爬虫代理池Python3WebSpider源代码测试过程解析


Posted in Python onDecember 20, 2019

这篇文章主要介绍了爬虫代理池Python3WebSpider源代码测试过程解析,文中通过示例代码介绍的非常详细,对大家的学习或者工作具有一定的参考学习价值,需要的朋友可以参考下

元类属性的使用

代码

主要关于元类的使用

通过获取由元类生成的爬虫抓取类的部分属性.这里为抓取函数,以相同的字符开头的抓取函数,生成属性列表,这样可以持续调用.目的是可以仅仅添加不同的抓取函数抓取不同的网站,而类的其他部分不用做调整.

部分代码:

class ProxyMetaclass(type):
  def __new__(cls, name, bases, attrs):
    count = 0
    attrs['__CrawlFunc__'] = []
    for k, v in attrs.items():
      if 'crawl_' in k:
        attrs['__CrawlFunc__'].append(k)
        count += 1
    attrs['__CrawlFuncCount__'] = count
    return type.__new__(cls, name, bases, attrs)

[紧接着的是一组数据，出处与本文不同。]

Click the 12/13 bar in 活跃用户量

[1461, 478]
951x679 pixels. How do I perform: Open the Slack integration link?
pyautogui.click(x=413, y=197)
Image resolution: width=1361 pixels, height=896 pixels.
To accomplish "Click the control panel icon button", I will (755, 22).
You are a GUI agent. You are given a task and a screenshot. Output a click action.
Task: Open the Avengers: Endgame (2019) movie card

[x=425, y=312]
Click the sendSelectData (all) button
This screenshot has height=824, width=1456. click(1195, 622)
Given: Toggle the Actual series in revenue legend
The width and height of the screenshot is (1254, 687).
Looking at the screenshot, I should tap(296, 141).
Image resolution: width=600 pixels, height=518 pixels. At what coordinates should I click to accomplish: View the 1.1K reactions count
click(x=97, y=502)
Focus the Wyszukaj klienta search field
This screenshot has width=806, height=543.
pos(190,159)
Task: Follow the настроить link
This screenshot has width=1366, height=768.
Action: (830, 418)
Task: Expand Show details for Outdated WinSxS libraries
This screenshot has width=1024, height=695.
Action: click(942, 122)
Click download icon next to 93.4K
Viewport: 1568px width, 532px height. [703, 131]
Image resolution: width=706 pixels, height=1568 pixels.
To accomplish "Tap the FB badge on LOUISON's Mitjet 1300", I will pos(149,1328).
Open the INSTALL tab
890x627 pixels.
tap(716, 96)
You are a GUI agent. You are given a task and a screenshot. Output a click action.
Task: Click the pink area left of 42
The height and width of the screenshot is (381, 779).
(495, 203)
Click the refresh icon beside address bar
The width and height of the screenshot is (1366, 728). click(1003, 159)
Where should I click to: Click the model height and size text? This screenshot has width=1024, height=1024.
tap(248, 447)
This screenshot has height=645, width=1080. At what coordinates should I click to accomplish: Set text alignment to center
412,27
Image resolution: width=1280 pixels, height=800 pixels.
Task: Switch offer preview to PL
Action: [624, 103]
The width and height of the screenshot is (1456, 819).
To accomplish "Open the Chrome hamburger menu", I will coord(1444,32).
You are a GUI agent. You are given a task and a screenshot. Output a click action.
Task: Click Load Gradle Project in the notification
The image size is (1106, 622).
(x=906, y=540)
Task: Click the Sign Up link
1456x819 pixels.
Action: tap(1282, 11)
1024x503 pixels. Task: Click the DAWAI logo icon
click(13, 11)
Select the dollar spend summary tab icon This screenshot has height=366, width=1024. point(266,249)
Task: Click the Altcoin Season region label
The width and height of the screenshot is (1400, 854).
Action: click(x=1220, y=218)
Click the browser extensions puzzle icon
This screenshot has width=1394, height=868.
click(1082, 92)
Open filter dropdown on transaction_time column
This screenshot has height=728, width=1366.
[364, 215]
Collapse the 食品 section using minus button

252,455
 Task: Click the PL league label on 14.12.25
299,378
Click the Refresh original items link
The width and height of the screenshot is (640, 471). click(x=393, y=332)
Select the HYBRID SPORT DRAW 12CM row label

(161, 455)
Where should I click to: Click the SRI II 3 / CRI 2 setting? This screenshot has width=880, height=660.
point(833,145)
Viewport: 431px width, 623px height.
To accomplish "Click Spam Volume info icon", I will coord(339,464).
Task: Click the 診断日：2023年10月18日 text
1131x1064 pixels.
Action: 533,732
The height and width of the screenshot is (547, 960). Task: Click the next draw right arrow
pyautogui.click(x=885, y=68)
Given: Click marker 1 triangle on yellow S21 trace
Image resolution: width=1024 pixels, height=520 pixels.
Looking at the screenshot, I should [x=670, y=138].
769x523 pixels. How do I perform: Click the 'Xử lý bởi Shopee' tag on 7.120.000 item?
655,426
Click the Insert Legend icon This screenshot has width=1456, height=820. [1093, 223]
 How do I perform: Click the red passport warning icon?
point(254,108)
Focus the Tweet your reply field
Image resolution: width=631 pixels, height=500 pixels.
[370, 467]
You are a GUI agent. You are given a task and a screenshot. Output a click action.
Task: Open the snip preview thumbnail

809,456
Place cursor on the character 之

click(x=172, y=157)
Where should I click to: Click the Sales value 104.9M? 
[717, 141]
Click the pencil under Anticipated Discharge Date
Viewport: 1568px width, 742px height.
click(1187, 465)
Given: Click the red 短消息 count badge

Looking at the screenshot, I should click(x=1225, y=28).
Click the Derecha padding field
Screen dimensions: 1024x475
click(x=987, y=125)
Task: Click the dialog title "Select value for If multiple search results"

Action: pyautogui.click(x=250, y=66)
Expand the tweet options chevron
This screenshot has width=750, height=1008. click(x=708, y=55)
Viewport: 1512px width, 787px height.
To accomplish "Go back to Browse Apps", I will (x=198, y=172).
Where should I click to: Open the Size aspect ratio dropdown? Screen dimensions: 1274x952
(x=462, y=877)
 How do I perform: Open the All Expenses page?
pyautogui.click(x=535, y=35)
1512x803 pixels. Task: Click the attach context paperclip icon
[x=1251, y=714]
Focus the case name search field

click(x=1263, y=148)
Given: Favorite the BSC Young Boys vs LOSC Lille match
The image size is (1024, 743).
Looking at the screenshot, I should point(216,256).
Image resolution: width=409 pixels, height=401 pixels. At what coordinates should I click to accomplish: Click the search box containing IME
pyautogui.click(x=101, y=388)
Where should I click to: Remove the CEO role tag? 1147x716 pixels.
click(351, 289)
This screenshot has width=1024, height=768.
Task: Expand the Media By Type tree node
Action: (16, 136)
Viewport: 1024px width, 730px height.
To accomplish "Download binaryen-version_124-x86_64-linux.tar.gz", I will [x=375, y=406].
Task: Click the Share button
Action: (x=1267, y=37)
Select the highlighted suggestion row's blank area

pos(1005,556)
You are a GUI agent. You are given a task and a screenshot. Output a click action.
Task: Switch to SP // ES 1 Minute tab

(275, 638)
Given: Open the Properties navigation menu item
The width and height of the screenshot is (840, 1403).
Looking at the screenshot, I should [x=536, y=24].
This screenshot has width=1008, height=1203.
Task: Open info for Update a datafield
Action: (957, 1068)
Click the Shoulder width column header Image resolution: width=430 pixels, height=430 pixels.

class Crawler(object, metaclass=ProxyMetaclass):
  def get_proxies(self, callback):
    proxies = []
    for proxy in eval("self.{}()".format(callback)):
      print('成功获取到代理', proxy)
      proxies.append(proxy)
    return proxies
    
  def crawl_daili66(self, page_count=4):
    """
    获取代理66
    :param page_count: 页码
    :return: 代理
    """
    start_url = 'http://www.66ip.cn/{}.html'
    urls = [start_url.format(page) for page in range(1, page_count + 1)]
    for url in urls:
      print('Crawling', url)
      html = get_page(url)
      if html:
        doc = pq(html)
        trs = doc('.containerbox table tr:gt(0)').items()
        for tr in trs:
          ip = tr.find('td:nth-child(1)').text()
          port = tr.find('td:nth-child(2)').text()
          yield ':'.join([ip, port])

测试方法

#!/usr/bin/env python
# -*- coding: utf-8 -*-
# @Time  : 12/19/19 4:10 PM
# @Author : yon
# @Email  : @qq.com
# @File  : test


import json
import re
from pyquery import PyQuery as pq


class ProxyMetaclass(type):
  def __new__(cls, name, bases, attrs):
    count = 0
    attrs['__CrawlFunc__'] = []
    for k, v in attrs.items():
      print("打印k")
      print(k)
      print("打印v")
      print(v)
      if 'crawl_' in k:
        attrs['__CrawlFunc__'].append(k)
        count += 1
    attrs['__CrawlFuncCount__'] = count
    return type.__new__(cls, name, bases, attrs)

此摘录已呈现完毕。